Lay out every line of the records below as a numbered list, skipping the blank lines.

Entries on locating words and elements
* * * * * * * * *

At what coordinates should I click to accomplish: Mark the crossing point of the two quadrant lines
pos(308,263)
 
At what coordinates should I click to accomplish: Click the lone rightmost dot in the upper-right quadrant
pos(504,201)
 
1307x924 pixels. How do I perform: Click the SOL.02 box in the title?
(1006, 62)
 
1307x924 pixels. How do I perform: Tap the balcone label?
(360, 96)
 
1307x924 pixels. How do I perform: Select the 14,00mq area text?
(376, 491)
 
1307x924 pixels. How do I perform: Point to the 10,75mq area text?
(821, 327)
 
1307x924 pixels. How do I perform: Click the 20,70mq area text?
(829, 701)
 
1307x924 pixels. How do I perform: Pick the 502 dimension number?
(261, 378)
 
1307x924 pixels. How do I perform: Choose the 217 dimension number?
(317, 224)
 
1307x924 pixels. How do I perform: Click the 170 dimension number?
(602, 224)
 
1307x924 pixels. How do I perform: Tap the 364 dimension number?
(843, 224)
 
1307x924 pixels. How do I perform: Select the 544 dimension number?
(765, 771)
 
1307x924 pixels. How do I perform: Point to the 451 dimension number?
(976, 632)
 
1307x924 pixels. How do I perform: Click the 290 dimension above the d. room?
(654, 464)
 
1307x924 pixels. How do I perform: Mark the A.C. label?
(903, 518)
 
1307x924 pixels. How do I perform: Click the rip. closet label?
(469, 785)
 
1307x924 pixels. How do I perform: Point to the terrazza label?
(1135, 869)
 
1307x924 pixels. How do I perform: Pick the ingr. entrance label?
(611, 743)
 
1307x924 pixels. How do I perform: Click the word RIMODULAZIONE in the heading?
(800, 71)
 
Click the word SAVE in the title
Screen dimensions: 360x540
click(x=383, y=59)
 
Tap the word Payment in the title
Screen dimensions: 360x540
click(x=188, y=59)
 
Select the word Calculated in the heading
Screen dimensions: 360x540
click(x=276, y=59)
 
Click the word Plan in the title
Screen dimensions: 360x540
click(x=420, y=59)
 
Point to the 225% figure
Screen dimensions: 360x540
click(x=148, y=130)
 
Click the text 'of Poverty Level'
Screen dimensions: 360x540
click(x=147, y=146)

* * * * * * * * *

THE RESULT:
1. At what coordinates should I click to accomplish: Mark the crossing point of the two quadrant lines
2. pos(308,263)
3. At what coordinates should I click to accomplish: Click the lone rightmost dot in the upper-right quadrant
4. pos(504,201)
5. 1307x924 pixels. How do I perform: Click the SOL.02 box in the title?
6. (1006, 62)
7. 1307x924 pixels. How do I perform: Tap the balcone label?
8. (360, 96)
9. 1307x924 pixels. How do I perform: Select the 14,00mq area text?
10. (376, 491)
11. 1307x924 pixels. How do I perform: Point to the 10,75mq area text?
12. (821, 327)
13. 1307x924 pixels. How do I perform: Click the 20,70mq area text?
14. (829, 701)
15. 1307x924 pixels. How do I perform: Pick the 502 dimension number?
16. (261, 378)
17. 1307x924 pixels. How do I perform: Choose the 217 dimension number?
18. (317, 224)
19. 1307x924 pixels. How do I perform: Click the 170 dimension number?
20. (602, 224)
21. 1307x924 pixels. How do I perform: Tap the 364 dimension number?
22. (843, 224)
23. 1307x924 pixels. How do I perform: Select the 544 dimension number?
24. (765, 771)
25. 1307x924 pixels. How do I perform: Point to the 451 dimension number?
26. (976, 632)
27. 1307x924 pixels. How do I perform: Click the 290 dimension above the d. room?
28. (654, 464)
29. 1307x924 pixels. How do I perform: Mark the A.C. label?
30. (903, 518)
31. 1307x924 pixels. How do I perform: Click the rip. closet label?
32. (469, 785)
33. 1307x924 pixels. How do I perform: Point to the terrazza label?
34. (1135, 869)
35. 1307x924 pixels. How do I perform: Pick the ingr. entrance label?
36. (611, 743)
37. 1307x924 pixels. How do I perform: Click the word RIMODULAZIONE in the heading?
38. (800, 71)
39. Click the word SAVE in the title
40. Screen dimensions: 360x540
41. click(x=383, y=59)
42. Tap the word Payment in the title
43. Screen dimensions: 360x540
44. click(x=188, y=59)
45. Select the word Calculated in the heading
46. Screen dimensions: 360x540
47. click(x=276, y=59)
48. Click the word Plan in the title
49. Screen dimensions: 360x540
50. click(x=420, y=59)
51. Point to the 225% figure
52. Screen dimensions: 360x540
53. click(x=148, y=130)
54. Click the text 'of Poverty Level'
55. Screen dimensions: 360x540
56. click(x=147, y=146)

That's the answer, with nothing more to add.